Più recente è invece il progetto AM.E.N.O.C.H.E., finanziato con 15 milioni di euro dal Ministero delle Infrastrutture e dei Trasporti, che prevede l’ammodernamento di 50 alloggi e la realizzazione di un sistema di piazze d’acqua e di aree verdi. Altrettanto significativa la proposta definita nell’ambito del PON Metro, Mappatura, Ricerca/Azione, Laboratori Civici, elaborata da cooperative sociali insieme all’Università Mediterranea di Reggio Calabria, che ha provato, attraverso un’esperienza partecipativa di laboratori, a delineare un profilo di comunità che fosse capace di testimoniare le caratteristiche sociali e fisiche del quartiere e di indicare prime ipotesi per una rigenerazione degli spazi abbandonati.
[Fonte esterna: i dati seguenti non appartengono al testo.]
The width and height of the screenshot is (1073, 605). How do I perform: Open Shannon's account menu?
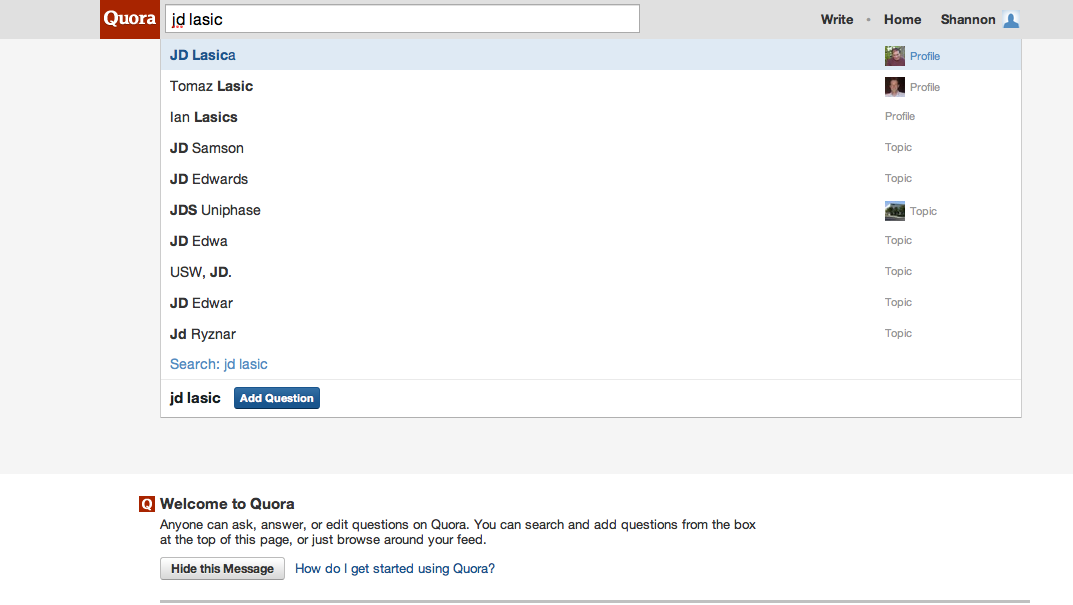967,19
Il diffuso degrado fisico e sociale di Arghillà impone interventi urgenti, capaci non solo di rispondere alle emergenze oggettive, ma di proporre una visione urbana riposizionata nella più ampia visione territoriale della Città Metropolitana di Reggio Calabria, che si configura come un pulviscolo di piccoli centri interni e un pattern urbano-rurale continuo lungo la costa. Ne deriva l’esigenza di una visione che superi la contrapposizione tra edificato e campagna, non più concepite come entità complementari. Uno sguardo aperto alla relazione tra il mosaico agrario originario, da rigenerare, e la periferia o città diffusa, per concepire nuovi paesaggi. Soluzioni progettuali differenziate potrebbero trovare in questo nuovo pattern diverse soglie, secondo sequenze, a densità decrescente, che vanno dagli strati più vicini al costruito sino a quelli più estesi. Uno spazio naturale-abitato continuo da investigare nelle sue implicazioni spaziali e formali rileggendo la Città in estensione di Giuseppe Samonà, nella quale la campagna è concepita come un’altra città e dove le parti agricole diventano parte di un unico disegno. Questa idea di campagna-città, o città-campagna, alternativa a quella più generica e ormai tradizionale di campagna urbanizzata, propone una contaminazione tra realtà abitative ai margini della città e spazio agricolo. Non si tratta di un’azione di ritorno al rurale ma l’occasione di sperimentare nuovi modelli abitativi per rispondere a una rinnovata domanda sull’abitare e a un diverso bisogno di condivisione e di cura, che intercetta le trasformazioni sociali in corso, in particolare quelle della famiglia, in tutte le sue versioni non-tradizionali.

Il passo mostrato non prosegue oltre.